One thought on “They started squirming

  1. Heh: “…teaching schoolchildren to put handguns in their mouths…”

    As if one kid will be unable to tell the difference between an actual handgun and a cookie. Just how retarded to they believe our kids to be? Is this another case of projection?

    What about animal crackers? I suppose then that giving a kid animal crackers is “teaching schoolchildren to put animals in their mouths” (not to mention the racist overtones). By that standard, those heart-shaped Valentine’s Day cookies, and the gingerbread men, are promoting cannibalism!

    Oh my gaaawwwddd! Call in the men in white suits! We’re all gonna go nuts and start killing one another because of the shape of some damned cookies, and we need to be locked up before we hurt ourselves! Spooky, spooky, scaaarrry food!
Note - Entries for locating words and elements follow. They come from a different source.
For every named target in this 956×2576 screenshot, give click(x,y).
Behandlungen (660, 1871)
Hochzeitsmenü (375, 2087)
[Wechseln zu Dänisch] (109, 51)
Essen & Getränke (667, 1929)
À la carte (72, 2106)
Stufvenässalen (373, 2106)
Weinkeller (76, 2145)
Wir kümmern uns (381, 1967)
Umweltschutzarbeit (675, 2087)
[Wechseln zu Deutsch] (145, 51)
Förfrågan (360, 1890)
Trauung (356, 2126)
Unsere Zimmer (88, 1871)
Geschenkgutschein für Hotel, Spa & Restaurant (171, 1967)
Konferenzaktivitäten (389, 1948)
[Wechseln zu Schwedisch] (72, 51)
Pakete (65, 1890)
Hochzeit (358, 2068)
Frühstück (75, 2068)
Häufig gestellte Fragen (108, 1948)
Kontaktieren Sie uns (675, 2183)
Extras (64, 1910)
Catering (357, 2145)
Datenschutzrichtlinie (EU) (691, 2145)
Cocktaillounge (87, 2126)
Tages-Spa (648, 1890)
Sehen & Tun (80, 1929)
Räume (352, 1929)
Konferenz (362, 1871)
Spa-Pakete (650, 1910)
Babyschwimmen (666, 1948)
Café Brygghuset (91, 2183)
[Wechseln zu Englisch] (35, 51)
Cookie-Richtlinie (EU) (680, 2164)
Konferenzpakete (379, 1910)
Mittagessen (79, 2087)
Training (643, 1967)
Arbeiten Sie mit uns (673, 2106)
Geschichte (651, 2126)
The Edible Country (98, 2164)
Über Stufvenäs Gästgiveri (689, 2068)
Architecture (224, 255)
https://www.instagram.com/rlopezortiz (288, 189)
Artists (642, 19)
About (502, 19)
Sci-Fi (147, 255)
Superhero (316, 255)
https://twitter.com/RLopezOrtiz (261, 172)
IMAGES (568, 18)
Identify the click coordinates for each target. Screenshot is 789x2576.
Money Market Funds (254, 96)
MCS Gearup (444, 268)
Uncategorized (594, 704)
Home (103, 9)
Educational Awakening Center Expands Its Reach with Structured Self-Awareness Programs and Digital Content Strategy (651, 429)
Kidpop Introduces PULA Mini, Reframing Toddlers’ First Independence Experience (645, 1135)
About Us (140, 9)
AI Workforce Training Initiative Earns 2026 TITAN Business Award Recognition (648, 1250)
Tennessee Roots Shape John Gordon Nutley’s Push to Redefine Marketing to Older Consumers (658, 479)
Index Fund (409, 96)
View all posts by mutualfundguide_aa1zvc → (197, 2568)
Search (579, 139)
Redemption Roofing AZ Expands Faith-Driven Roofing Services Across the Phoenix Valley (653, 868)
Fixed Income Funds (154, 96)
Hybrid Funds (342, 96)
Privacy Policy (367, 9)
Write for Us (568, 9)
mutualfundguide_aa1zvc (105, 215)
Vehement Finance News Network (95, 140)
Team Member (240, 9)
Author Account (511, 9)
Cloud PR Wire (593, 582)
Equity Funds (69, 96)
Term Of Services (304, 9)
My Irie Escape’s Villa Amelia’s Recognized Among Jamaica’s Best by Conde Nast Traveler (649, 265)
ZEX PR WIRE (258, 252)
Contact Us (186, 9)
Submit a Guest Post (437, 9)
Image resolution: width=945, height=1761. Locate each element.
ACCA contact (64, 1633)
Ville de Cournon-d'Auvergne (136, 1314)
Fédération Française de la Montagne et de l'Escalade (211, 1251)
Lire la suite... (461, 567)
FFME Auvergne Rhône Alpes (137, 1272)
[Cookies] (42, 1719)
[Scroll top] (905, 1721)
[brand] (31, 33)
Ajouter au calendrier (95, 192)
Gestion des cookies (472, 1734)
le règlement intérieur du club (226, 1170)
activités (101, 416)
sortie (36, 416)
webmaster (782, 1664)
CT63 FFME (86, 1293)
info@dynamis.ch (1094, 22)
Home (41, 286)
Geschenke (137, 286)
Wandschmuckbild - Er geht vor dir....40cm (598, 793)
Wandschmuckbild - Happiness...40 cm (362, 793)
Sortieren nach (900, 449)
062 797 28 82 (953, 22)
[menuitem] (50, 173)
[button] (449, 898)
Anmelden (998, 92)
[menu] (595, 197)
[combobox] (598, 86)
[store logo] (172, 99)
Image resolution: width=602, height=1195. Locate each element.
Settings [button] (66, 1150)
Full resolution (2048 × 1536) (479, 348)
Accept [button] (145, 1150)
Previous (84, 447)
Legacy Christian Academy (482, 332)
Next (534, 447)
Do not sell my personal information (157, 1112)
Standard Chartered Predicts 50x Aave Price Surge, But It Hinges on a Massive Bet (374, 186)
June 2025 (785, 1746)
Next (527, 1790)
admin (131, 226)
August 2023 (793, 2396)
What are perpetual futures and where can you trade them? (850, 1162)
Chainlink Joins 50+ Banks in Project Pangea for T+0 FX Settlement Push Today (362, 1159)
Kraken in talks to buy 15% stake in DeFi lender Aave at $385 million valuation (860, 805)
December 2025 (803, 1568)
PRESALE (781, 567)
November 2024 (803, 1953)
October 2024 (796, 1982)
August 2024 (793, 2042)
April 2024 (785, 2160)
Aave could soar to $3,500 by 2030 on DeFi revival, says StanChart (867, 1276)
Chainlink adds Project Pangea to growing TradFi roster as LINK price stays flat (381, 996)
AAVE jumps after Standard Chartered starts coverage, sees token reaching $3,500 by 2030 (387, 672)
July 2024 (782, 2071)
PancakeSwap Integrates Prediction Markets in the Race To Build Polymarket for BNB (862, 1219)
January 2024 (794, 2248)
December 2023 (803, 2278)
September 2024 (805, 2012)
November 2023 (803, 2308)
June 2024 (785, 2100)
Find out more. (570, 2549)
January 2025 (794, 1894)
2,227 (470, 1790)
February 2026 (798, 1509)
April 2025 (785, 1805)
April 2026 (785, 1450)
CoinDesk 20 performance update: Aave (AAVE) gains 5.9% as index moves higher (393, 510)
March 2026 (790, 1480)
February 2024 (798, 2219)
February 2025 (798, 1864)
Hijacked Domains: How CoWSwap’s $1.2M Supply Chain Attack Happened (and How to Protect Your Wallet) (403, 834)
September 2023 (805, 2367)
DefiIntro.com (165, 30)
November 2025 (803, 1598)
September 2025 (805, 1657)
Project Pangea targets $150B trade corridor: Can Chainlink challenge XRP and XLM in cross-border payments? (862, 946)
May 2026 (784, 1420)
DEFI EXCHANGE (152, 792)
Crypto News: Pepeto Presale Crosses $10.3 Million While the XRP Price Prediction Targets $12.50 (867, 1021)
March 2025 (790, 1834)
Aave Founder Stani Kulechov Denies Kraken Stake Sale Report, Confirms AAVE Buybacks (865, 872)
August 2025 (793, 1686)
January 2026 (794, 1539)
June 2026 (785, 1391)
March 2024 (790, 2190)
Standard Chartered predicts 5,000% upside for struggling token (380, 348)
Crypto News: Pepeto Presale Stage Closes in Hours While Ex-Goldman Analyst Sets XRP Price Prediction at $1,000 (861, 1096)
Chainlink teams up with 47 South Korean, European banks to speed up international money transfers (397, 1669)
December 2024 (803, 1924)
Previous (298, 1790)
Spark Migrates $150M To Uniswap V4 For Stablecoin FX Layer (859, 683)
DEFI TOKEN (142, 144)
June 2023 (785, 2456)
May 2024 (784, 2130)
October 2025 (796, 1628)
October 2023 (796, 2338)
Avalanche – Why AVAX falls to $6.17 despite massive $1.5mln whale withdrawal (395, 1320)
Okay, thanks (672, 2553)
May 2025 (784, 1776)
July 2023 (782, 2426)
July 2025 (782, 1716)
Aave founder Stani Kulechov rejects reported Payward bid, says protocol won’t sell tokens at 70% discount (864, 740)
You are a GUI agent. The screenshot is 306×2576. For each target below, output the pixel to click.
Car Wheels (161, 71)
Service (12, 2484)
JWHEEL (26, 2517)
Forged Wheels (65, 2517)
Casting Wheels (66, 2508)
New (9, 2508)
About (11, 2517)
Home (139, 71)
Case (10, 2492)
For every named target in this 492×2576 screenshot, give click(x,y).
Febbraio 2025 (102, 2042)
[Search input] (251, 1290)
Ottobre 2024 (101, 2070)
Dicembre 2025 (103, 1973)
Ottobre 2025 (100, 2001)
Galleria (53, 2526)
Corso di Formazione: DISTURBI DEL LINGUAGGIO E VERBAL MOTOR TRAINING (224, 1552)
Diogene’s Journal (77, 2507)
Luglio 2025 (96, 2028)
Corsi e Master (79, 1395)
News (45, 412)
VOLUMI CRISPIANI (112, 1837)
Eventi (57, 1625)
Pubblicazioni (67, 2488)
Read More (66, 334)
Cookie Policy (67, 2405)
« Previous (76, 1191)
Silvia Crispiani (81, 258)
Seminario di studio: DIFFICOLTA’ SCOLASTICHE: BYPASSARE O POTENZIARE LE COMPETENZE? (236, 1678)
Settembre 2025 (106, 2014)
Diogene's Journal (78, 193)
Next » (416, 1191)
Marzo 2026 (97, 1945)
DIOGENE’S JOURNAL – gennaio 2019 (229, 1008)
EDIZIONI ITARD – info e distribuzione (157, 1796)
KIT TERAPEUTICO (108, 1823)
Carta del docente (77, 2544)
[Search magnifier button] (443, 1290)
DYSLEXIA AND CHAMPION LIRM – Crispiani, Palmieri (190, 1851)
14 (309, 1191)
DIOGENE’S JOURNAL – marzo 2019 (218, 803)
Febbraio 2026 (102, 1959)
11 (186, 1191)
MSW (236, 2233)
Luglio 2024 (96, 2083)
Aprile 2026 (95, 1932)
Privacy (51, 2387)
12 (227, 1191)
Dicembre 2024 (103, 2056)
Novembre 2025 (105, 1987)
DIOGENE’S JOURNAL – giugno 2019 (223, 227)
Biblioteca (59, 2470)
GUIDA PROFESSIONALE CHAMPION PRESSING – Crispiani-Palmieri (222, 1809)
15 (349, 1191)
Maybe we’re teaching Satan worship by handing out Halloween cookies shaped like witches and ghosts, too.

    It is pretty entertaining to see the barking moonbat, loony hysteria on the Left. Let’s keep doing this until they pass out from hyperventilation.

    How about a series of educational, cartridge-shaped cookies, or croutons? Learn your caliber designations while having a well-balanced, institutional meal.

    “That’s right, Suzy, good for you! THAT, kids, is the 30-06! That stands for caliber 30, model of 1906. And what is the nominal muzzle velocity of the 30-06? Anyone? That’s right, Johnny, its 2700 to 2800 feet per second. Can anyone in the class tell us what that would be in meters per second?”

    Maybe we could persuade the writers of Sesame Street to get Cookie Monster into the act, with Ted Nuget making a guest appearance. I’d pay (I’m sorry – “pledge”) to see that.